Fascinée par la scène qui se déroulait sous ses yeux, elle ne s’y attendait pas. Mais, au lieu de tenter une nouvelle fois d’ouvrir la robe, il se contenta de palper rapidement tout le corps de la jeune femme, s’arrêtant de préférence à la poitrine dont il éprouva la fermeté avec un grognement de satisfaction. Un tel traitement ne fut pas du goût de Marianne qui, folle de rage, administra au marchand d’esclaves une vigoureuse paire de gifles.

Un court instant, elle goûta les joies violentes du triomphe. Kouloughis, changé en statue de la stupeur, frottait machinalement l’une de ses joues, tandis que son charmant ami, raide d’indignation, semblait sur le point de s’évanouir. Mais ce ne fut vraiment qu’un instant car, la minute suivante, elle comprit qu’elle allait payer son geste.

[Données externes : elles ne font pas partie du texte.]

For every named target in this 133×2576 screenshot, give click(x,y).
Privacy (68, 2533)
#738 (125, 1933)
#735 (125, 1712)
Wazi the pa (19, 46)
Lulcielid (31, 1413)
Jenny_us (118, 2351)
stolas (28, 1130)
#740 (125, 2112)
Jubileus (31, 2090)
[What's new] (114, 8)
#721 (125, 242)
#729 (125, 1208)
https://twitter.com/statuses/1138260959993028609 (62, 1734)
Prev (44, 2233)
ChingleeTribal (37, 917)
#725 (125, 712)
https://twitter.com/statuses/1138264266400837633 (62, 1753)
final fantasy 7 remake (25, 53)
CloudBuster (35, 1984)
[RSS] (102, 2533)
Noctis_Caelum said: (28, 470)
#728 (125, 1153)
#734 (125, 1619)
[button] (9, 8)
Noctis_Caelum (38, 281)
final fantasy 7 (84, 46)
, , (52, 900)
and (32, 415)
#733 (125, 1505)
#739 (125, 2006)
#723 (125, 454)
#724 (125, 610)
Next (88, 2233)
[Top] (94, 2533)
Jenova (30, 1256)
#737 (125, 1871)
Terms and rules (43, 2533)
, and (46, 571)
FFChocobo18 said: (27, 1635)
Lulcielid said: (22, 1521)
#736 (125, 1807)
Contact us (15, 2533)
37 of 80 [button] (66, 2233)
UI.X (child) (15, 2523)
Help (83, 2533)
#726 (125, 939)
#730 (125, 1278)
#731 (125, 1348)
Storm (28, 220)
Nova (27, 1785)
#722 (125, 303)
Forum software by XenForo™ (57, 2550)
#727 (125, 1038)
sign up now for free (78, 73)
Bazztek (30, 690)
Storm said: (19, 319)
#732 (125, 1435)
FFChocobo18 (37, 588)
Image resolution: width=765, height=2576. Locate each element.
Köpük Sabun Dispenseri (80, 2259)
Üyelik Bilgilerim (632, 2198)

D’un seul coup la bile parut envahir le visage déjà jaune du trafiquant et il devint vert. La rage d’avoir subi une telle humiliation sous les yeux de son bel ami s’empara de lui et Marianne, les yeux agrandis, vit soudain se jeter sur elle un être qui n’avait plus rien d’humain.

Excité par les cris du garçon qui maintenant vociférait sur le mode nasillard d’un muezzin fou, il empoigna la jeune femme et la traîna hors de la cabine plus qu’il ne l’y conduisit.

— Tu vas me payer ça, chienne ! grinça-t-il. Je vais te montrer qui est le maître !

« Il va me faire fouetter, pensa Marianne effrayée en voyant qu’il la tirait vers l’une des caronades qui armaient la polacre, ou pire encore ! »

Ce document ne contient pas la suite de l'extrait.